Boletim Focus: mercado reduz inflação de 2026 para 3,91% e Selic para 12,13%

BANCO CENTRAL, FOCUS

O mercado financeiro reduziu a expectativa para a taxa básica de juros e também revisou a inflação para mais perto da meta, segundo o Boletim Focus divulgado nesta segunda-feira (23) pelo Banco Central. A mediana das projeções atualizadas indica inflação mais comportada, mas ainda acompanhada por atividade econômica limitada e deterioração fiscal no horizonte.

A estimativa para o IPCA de 2026 caiu para 3,91%, enquanto a projeção de crescimento do Produto Interno Bruto (PIB) ficou em 1,82%, reforçando a leitura de desaceleração da economia.

Mercado reduz expectativa de juros, mostra Boletim Focus

A principal mudança do relatório foi na política monetária. O mercado reduziu a projeção para a Selic em 2026 para 12,13% ao ano, sinalizando expectativa de algum alívio monetário, ainda que lento.

Para os anos seguintes, a trajetória continua de queda gradual:

  • 2027: 10,50%

  • 2028: 10,00%

  • 2029: 9,50%

Mesmo assim, o nível projetado segue elevado em termos históricos, indicando que o Banco Central ainda deve manter postura cautelosa.

O economista Maykon Douglas destaca que a mediana para a taxa Selic caiu de 12,25% para 12,13%, mas a média dos últimos 5 dias úteis caiu para 12,00%. Ele avalia que vale aguardar o Focus da próxima semana para entender se a mediana dos últimos 30 dias úteis também cairá.

De todo modo, minha projeção aponta para uma taxa Selic em 12,50% no fim deste ano, dado o fator político-fiscal e a rigidez na inflação de itens mais sensíveis à demanda“, avalia.

Câmbio e setor externo

O Boletim Focus também manteve estabilidade nas expectativas para o dólar.
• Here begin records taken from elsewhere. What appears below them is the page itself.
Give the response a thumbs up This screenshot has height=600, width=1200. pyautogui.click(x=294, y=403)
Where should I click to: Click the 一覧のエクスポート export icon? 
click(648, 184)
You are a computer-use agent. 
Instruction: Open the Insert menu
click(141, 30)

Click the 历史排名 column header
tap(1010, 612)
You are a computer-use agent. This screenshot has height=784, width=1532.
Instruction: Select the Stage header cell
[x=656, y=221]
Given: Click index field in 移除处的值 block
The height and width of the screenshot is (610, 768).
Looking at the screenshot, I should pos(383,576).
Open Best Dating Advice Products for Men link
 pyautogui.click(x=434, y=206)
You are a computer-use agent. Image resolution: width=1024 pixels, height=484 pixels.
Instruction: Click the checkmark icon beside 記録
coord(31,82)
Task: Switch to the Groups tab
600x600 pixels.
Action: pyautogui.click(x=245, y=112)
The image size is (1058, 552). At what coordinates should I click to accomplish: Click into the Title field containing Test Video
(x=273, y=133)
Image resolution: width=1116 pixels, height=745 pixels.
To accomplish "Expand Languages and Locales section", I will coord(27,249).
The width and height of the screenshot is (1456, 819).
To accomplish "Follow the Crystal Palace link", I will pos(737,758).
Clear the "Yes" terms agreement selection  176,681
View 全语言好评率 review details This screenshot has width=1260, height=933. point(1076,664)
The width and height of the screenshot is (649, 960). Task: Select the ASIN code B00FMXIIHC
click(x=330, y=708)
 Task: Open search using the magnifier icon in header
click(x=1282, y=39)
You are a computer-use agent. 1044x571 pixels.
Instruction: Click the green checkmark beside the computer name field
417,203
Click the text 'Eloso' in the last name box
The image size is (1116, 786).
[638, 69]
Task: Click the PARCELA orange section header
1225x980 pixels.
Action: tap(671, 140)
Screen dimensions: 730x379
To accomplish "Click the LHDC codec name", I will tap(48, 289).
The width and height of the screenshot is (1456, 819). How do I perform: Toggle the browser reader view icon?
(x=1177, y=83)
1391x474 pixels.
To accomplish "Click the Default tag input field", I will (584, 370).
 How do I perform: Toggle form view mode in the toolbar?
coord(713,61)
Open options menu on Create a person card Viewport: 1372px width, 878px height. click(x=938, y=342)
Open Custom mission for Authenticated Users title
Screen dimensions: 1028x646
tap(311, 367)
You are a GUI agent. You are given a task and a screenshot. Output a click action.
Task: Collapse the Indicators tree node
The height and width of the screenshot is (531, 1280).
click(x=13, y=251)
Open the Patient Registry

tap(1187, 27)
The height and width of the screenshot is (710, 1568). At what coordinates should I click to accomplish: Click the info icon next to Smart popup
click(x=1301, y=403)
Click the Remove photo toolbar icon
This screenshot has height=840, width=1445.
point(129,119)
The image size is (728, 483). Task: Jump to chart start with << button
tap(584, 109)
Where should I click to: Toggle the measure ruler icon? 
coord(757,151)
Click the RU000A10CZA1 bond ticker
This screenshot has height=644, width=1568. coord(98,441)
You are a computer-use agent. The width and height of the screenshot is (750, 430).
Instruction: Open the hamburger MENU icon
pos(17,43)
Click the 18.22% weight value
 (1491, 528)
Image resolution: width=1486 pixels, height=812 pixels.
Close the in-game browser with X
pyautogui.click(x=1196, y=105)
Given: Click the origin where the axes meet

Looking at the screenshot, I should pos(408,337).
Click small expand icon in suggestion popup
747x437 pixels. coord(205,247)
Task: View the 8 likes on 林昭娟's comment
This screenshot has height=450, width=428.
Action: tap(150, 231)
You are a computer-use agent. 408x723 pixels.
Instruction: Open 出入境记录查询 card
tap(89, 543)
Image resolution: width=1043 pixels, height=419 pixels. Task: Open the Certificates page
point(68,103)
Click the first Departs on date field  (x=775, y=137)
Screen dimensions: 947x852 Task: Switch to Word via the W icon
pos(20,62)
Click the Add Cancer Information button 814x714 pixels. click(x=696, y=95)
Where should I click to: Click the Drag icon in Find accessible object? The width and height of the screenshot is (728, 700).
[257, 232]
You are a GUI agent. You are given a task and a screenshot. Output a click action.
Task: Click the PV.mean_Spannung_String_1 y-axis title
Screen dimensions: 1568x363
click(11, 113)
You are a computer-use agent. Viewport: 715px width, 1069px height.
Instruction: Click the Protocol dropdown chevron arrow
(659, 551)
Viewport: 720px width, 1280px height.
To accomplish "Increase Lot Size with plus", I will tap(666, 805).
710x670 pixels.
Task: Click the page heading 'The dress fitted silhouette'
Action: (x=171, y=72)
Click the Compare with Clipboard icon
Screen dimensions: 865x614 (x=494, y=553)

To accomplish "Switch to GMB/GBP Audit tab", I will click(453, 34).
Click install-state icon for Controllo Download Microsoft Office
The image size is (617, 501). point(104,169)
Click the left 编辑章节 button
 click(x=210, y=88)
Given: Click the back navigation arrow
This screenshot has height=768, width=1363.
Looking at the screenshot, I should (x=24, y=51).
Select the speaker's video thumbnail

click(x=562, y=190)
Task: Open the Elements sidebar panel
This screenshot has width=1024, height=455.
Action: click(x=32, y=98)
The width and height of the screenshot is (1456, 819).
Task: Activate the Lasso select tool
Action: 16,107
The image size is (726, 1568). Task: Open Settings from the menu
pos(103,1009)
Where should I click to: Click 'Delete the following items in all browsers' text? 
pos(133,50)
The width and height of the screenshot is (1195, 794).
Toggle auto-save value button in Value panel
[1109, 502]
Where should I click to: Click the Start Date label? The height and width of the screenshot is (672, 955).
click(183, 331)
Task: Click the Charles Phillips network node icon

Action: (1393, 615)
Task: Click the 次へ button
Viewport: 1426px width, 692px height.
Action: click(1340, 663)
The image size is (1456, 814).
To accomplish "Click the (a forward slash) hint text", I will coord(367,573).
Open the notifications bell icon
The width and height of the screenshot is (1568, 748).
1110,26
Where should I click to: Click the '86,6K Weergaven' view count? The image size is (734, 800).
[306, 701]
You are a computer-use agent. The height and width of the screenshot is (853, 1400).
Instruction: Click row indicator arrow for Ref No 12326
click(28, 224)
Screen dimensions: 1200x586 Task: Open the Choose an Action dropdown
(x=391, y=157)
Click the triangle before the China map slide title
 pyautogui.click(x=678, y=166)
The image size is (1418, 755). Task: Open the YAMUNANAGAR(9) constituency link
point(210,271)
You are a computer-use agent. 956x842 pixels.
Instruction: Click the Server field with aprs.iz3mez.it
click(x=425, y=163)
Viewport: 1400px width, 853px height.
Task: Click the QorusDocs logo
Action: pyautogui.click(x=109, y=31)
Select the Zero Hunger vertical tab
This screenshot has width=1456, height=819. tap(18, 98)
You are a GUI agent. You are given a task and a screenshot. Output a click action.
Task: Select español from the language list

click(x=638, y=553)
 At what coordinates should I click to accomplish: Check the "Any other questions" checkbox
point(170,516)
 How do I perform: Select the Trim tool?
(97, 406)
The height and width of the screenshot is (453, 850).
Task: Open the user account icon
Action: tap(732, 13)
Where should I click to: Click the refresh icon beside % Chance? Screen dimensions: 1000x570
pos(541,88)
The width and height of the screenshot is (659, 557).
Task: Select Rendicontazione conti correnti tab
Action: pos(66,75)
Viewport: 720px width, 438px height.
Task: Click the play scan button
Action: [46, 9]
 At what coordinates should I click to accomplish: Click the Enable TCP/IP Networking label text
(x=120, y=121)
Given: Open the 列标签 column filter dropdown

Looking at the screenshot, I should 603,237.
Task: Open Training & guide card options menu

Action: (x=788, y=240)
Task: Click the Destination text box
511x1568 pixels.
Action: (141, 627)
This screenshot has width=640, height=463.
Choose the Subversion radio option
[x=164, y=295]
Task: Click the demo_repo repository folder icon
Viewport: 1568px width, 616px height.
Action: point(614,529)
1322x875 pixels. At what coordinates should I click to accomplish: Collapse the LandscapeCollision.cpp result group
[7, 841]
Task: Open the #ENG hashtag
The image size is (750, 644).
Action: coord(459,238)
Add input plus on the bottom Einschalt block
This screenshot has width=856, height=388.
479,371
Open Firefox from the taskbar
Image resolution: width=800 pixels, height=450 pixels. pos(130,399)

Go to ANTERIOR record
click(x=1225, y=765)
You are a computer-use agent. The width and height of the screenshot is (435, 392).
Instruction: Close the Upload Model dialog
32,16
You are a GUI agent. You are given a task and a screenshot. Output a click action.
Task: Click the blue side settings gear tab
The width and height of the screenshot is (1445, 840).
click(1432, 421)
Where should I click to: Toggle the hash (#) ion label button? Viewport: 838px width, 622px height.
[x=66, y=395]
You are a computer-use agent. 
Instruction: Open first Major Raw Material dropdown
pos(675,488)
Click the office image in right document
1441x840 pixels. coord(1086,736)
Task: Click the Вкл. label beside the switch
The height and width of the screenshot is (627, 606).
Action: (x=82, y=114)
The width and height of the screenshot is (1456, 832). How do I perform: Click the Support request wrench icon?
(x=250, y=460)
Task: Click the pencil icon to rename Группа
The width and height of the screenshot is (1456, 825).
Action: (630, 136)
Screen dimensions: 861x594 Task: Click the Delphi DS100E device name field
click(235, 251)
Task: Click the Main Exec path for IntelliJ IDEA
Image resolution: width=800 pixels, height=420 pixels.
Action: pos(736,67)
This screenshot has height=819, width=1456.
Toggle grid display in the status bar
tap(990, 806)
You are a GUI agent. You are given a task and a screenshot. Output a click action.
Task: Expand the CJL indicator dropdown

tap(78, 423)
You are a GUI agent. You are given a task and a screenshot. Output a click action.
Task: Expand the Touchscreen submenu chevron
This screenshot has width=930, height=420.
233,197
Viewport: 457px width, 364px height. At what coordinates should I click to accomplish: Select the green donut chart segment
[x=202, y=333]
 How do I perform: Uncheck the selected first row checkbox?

A moeda americana é projetada em R$ 5,45 ao final de 2026, permanecendo próxima desse patamar ao longo dos próximos anos.

No setor externo, o mercado espera:

  • Déficit em conta corrente: – US$ 67,7 bilhões em 2026

  • Superávit comercial: US$ 68,38 bilhões

  • Investimento direto no país: US$ 75 bilhões

A economia brasileira continua projetada para crescer pouco. O mercado estima expansão de 1,80% em 2027 e 2,00% em 2028 e 2029.

Fiscal permanece como principal preocupação

O Boletim Focus reforça que o maior risco macroeconômico permanece sendo as contas públicas. A dívida líquida do setor público deve alcançar 70,2% do PIB em 2026 e subir para 78,5% em 2027.

O mercado ainda projeta déficit primário:

  • 2026: –0,50% do PIB

  • 2027: –0,41% do PIB

Já o resultado nominal, que inclui o pagamento de juros, permanece fortemente negativo, estimado em –8,58% do PIB em 2026.